- Born: 1953 (age 72–73)
- Other name: Jim Grimes
- Education: University of Texas
- Known for: Fabaceae research;
- Scientific career
- Fields: Botany;
- Workplaces: New York Botanical Garden National Herbarium of Victoria
- Thesis: Systematics of New World Psoraleeae (1988)
- Author abbrev. (botany): J.W.Grimes

= James Walter Grimes =

American botanist

James Walter Grimes, known as Jim Grimes, is an American botanist.

==Career==

Grimes can be attributed to over 240 taxa names, either as sole author or co-author.
Grimes worked at the New York Botanical Garden studying Fabaceae. In 1996 Grimes moved to Australia, taking up a position in the National Herbarium of Victoria, Royal Botanic Gardens Victoria as Mueller Fellow July–October 1996, where he worked on developmental morphology of inflorescences in Acacia. From July 1997 to his resignation in February 2002, Grimes was in the position of Systematic Botanist. His research interests included the systematics of Fabaceae, subfamily Mimosoideae, and the historic collections held in the Herbarium.
Grimes was co-organiser of the 2001 Legumes Down Under conference.
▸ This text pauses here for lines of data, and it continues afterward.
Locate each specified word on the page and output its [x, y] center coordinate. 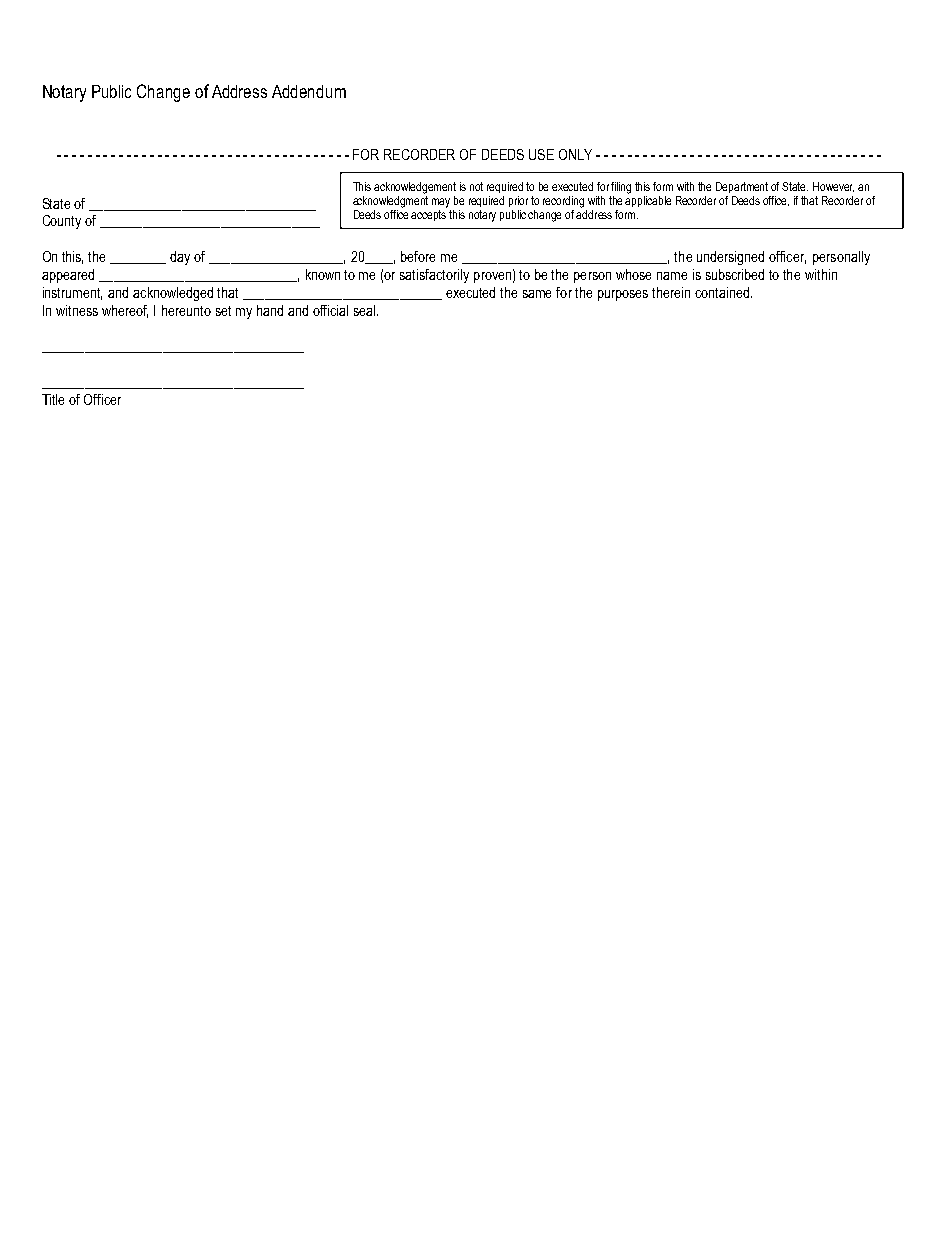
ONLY [575, 154]
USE [541, 154]
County [62, 222]
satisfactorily [434, 276]
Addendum [309, 91]
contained [723, 292]
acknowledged [173, 294]
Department [742, 187]
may [441, 203]
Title [53, 399]
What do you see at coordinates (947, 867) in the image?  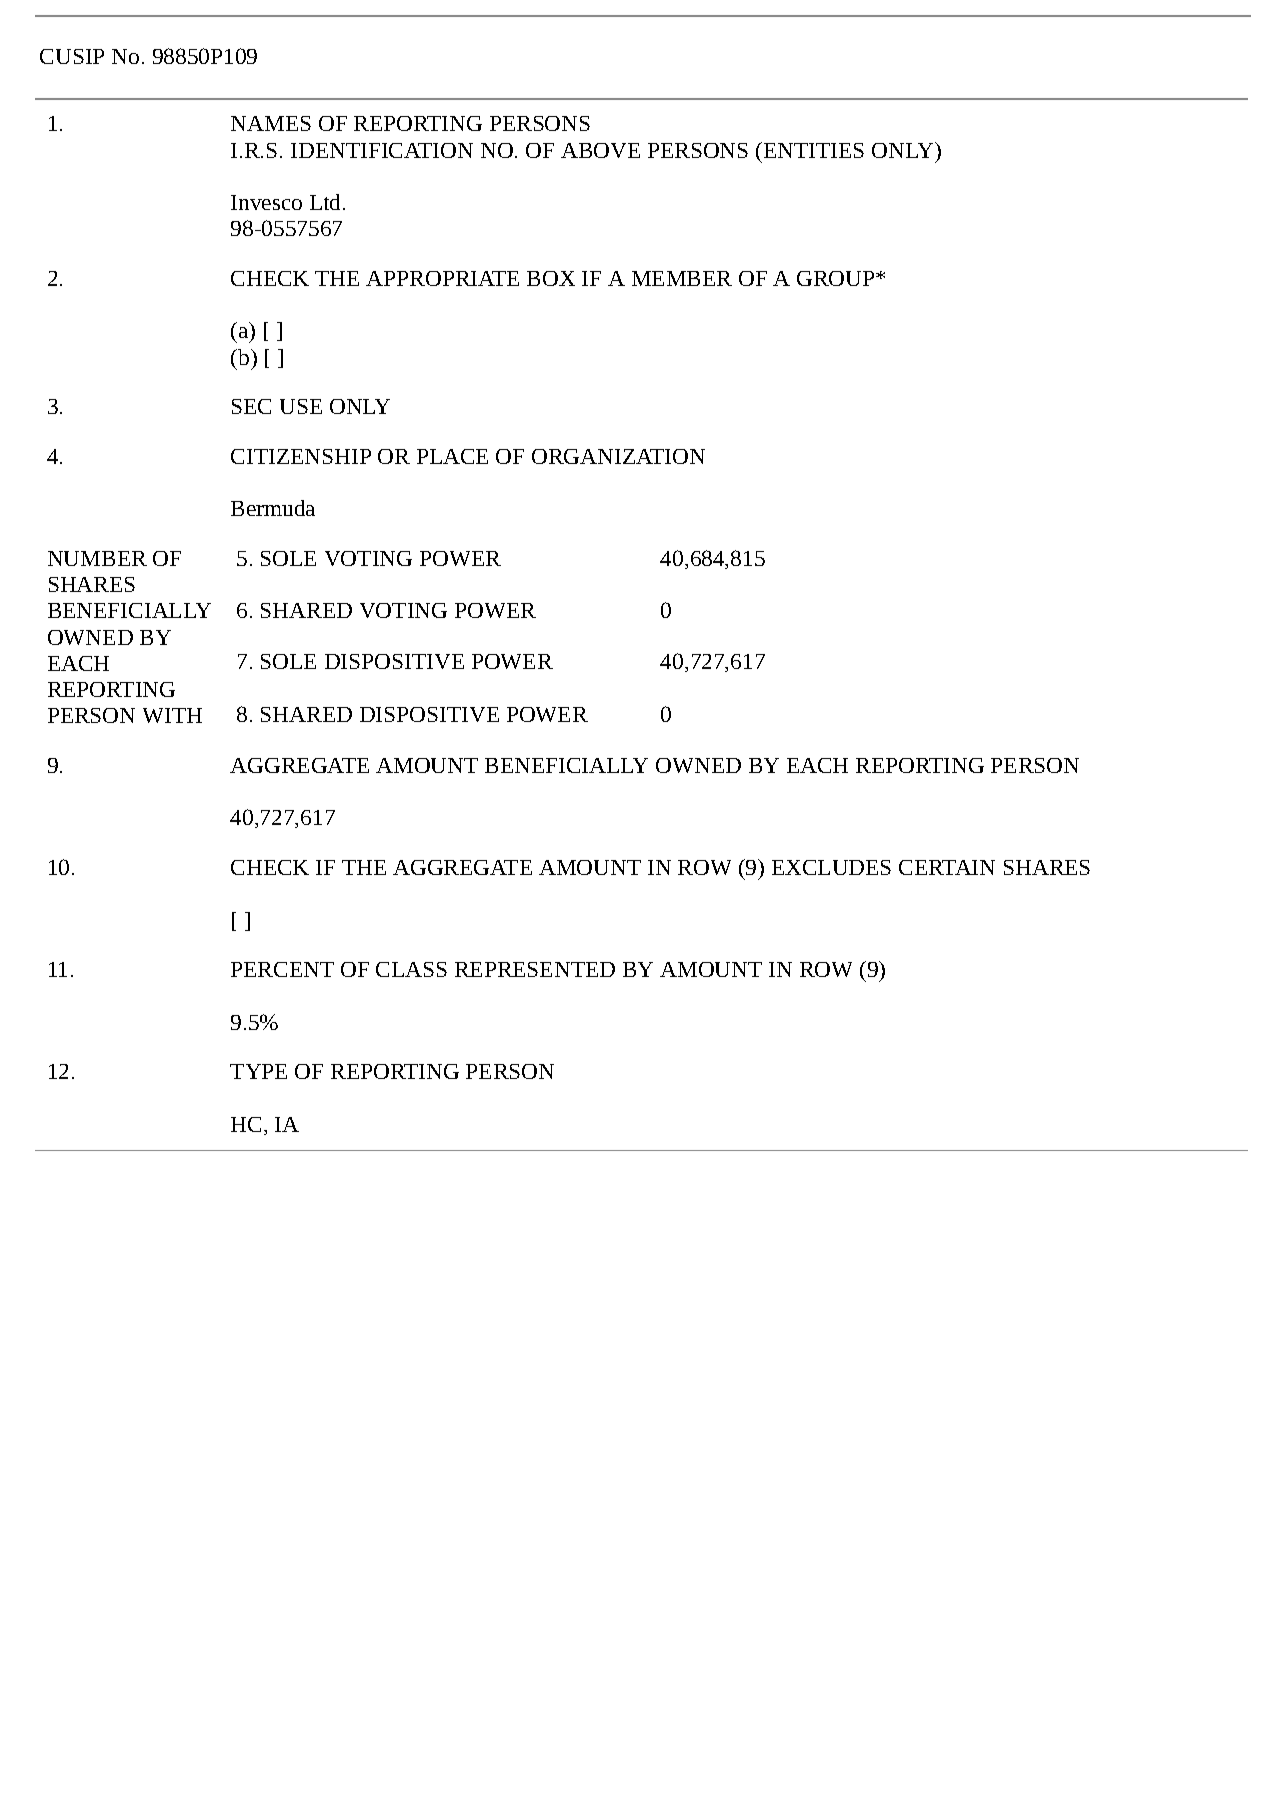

He served as Taxonomic Co-ordinator for legume tribes Ingeae and Psoraleeae for the International Legume Database and Information Service (ILDIS) 2000–2, and as Councillor of the Society of Australian Systematic Biologists 2001–2.
Grimes was Editor of Muelleria from 1997 to 2001

A significant number, over 1000 collections, are held at NY.
MEL holds over 300 specimens collected by Grimes. Other herbaria in Australia holding his collections include MELU, CANB, NSW, HO, ATH, AD, and BRI.

==Selected published names==
- Abarema abbottii (Rose & Leonard) Barneby & J.W.Grimes
- Zygia turneri (McVaugh) Barneby & J.W.Grimes

- See also :Category:Taxa named by James Walter Grimes

and

- International Plant Name Index

==Selected publications==

===Journal articles===
- Barneby, R.C. & Grimes, J.W. (1996). Silk tree, guanacaste, monkey's earring: a generic system for the synandrous Mimosaceae of the Americas. Part I. Abarema, Albizia, and allies. Mem. New York Bot. Gard. 74: 1–292.
- Grimes, J.W. (1996). Nomenclatural changes in Cullen (Fabaceae: Psoraleeae). Muelleria 9: 195–196.